Mark de Castrique’s Mystery Writing Workshop – Part 1

Mark de Castrique conducted a mystery writing workshop at Lanier Library in Tryon, North Carolina on Saturday afternoon. Having heard this author speak twice in the last several years, I knew I would benefit from attending his workshop.

Tryon, NC

Nestled in the foothills of the Appalachian Mountains, Tryon is an inviting place to visit on a beautiful early fall day. There were lots of people out and about in the quaint downtown business district. Tryon is dog friendly. Some of the shops provide water bowls on the sidewalks to quench the thirst of local dogs on their daily walks.

The Book Shelf Bookstore

An added highlight on Saturday was visiting the new location of Penny Padgett’s The Book Shelf Bookstore in Tryon. The shop recently moved just a few feet down South Trade Street from its former location. I was delighted to reconnect with Penny. She graciously had a book signing for me (see “Book Signing at The Book Shelf in Tryon, NC” on my blog on April 14, 2015) to publicize my vintage postcard book, The Blue Ridge Mountains of North Carolina. The new shop gives Penny more space for books and book signings. Visiting her shop also gave me a chance to purchase Mark de Castrique’s latest and sixteenth novel, The Singularity Race.

Aristotle

In the three-hour workshop, Mr. de Castrique covered Aristotle’s six components of a story:

  1. Plot
  2. Character
  3. Thought
  4. Language
  5. Melody and
  6. Spectacle.

He talked about sequence in plotting — how it has cummulative power. “A” must come before “B” which must come before “C.” He said the worst plotting for a novel is episodic, meaning the sequence of events can be in random order. (Think episodes of the old TV show, “Gilligan’s Island.” One episode did not build on the previous one.) That works for a TV program but not in a mystery novel.

What if?

Mr. de Castrique talked about the value of a writer asking, “What if?” to get his or her creative juices going.
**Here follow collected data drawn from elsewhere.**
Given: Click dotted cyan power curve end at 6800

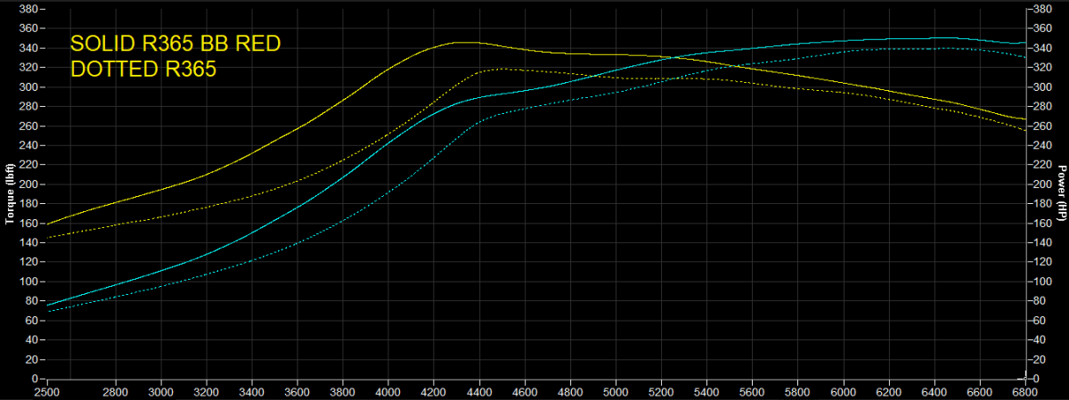Looking at the screenshot, I should click(1024, 57).
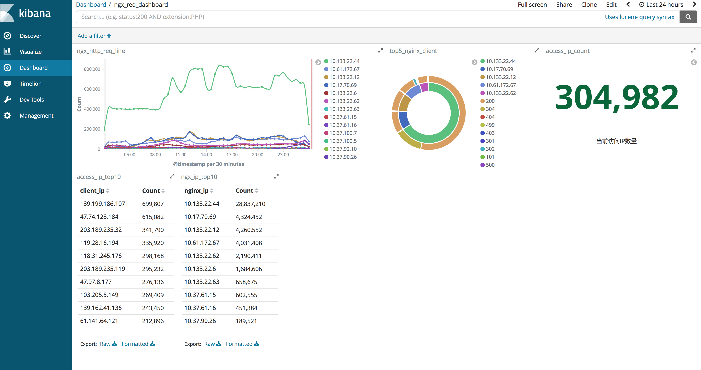This screenshot has height=370, width=701.
Task: Open the Dev Tools wrench icon
Action: click(7, 100)
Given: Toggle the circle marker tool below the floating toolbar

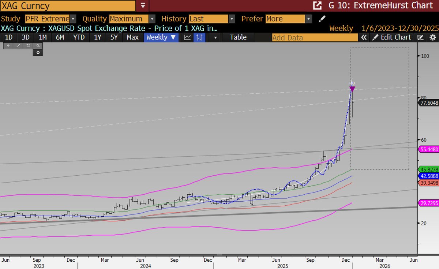Looking at the screenshot, I should click(38, 52).
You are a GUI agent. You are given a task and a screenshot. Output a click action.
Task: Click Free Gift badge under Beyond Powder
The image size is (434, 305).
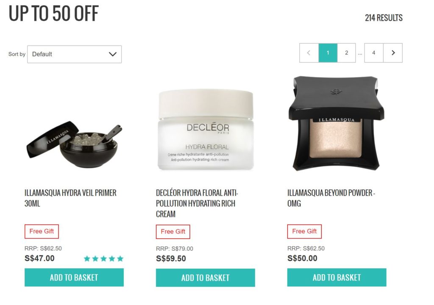coord(304,231)
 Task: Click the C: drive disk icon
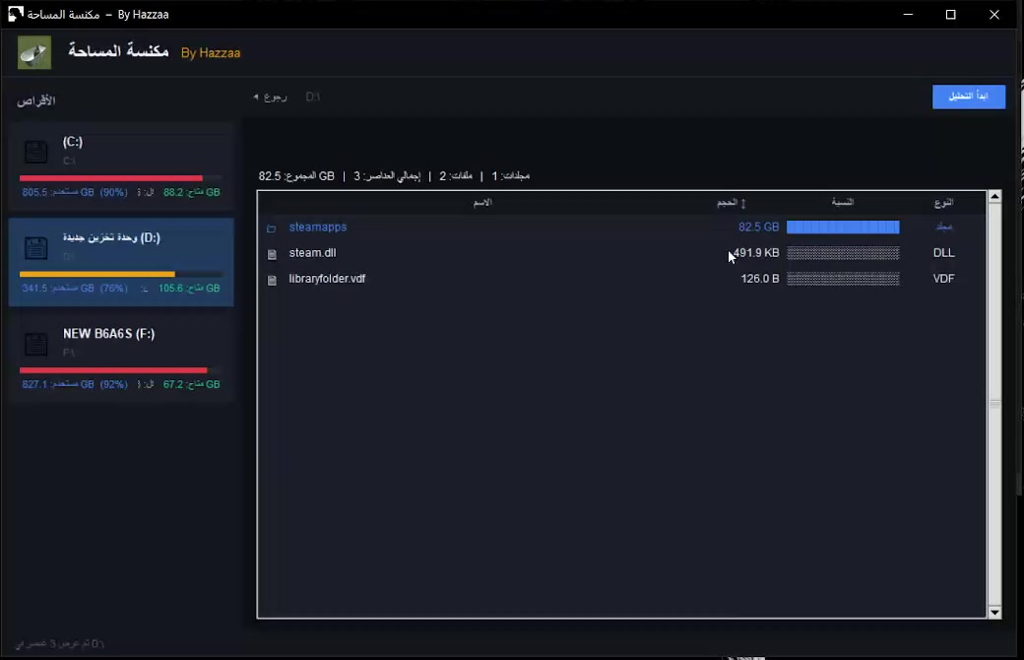pyautogui.click(x=35, y=152)
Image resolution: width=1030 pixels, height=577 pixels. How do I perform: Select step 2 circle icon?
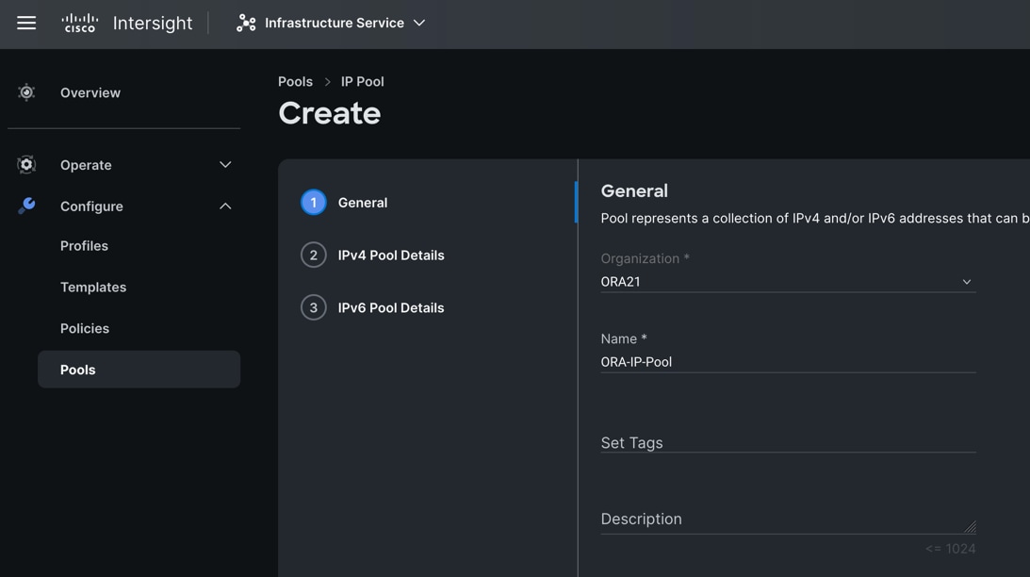click(x=314, y=256)
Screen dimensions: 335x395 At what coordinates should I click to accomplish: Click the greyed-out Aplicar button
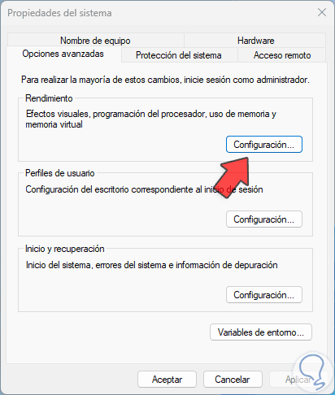(298, 380)
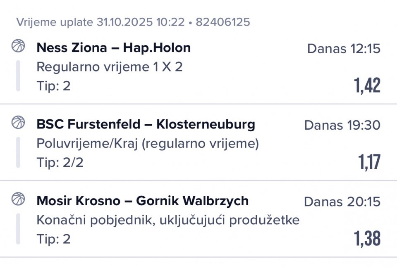This screenshot has width=397, height=268.
Task: Click 'Danas 12:15' start time
Action: click(344, 49)
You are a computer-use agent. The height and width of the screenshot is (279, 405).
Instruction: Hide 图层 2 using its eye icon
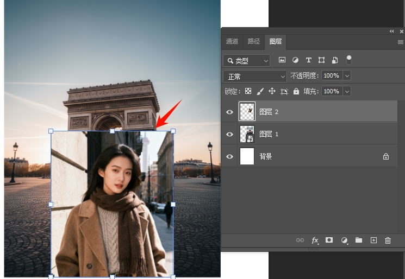point(229,112)
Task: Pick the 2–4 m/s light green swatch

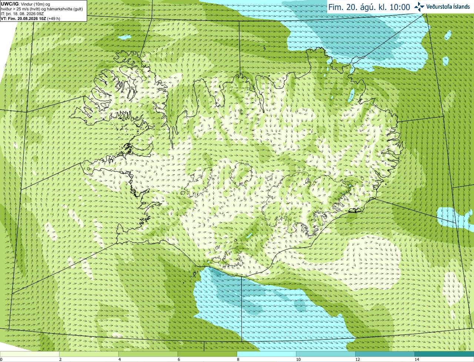Action: pos(89,354)
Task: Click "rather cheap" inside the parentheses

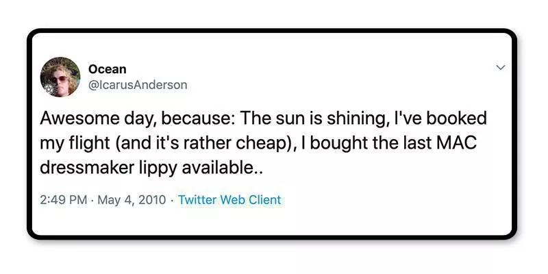Action: [239, 144]
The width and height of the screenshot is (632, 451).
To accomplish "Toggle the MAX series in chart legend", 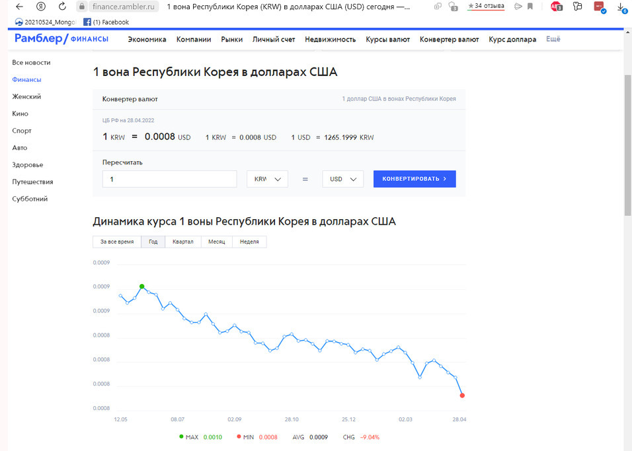I will point(192,437).
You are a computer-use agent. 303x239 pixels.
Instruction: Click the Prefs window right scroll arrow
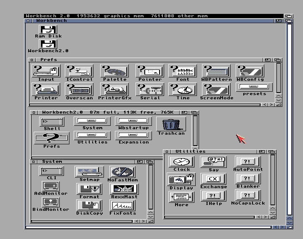click(x=271, y=105)
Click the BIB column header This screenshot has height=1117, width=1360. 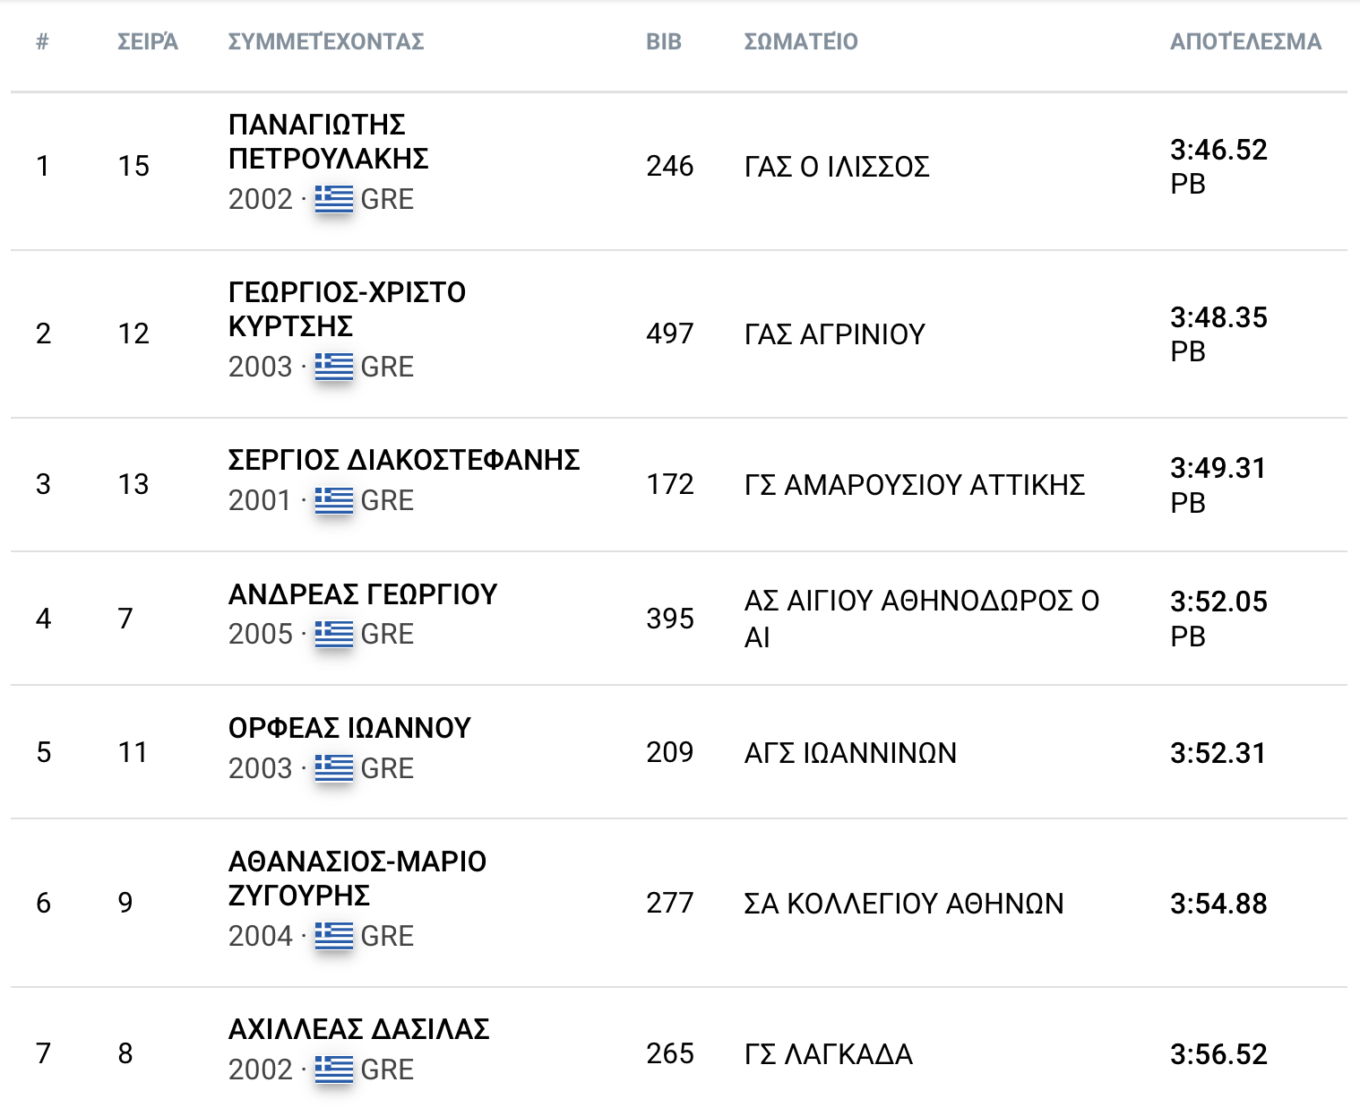tap(664, 41)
Other topics included write what you know and write from a sense of place.

Illusion of Authenticity

Mr. de Castrique talked about the different methods of research:

  1. Memory
  2. Imagination, and
  3. Fact

and how a novel needs the illusion of authenticity. If you’re writing something that cannot happen, you need to set it up so that it can possibly happen. It has to be believable.

Reader Response Theory

Mr. de Castrique talked about reader response theory, which was a new concept for me. It addresses the following:

  1. Real author
  2. Implied author
  3. Narrator
  4. Characters
  5. Narratee
  6. Authorial audience, and
  7. The reader

In my next blog post on Friday, I will write about the rest of the workshop, including descriptions of the two writing exercises we did. Until then, I hope you have a good book to read and, if you’re a writer, I hope you have productive writing time.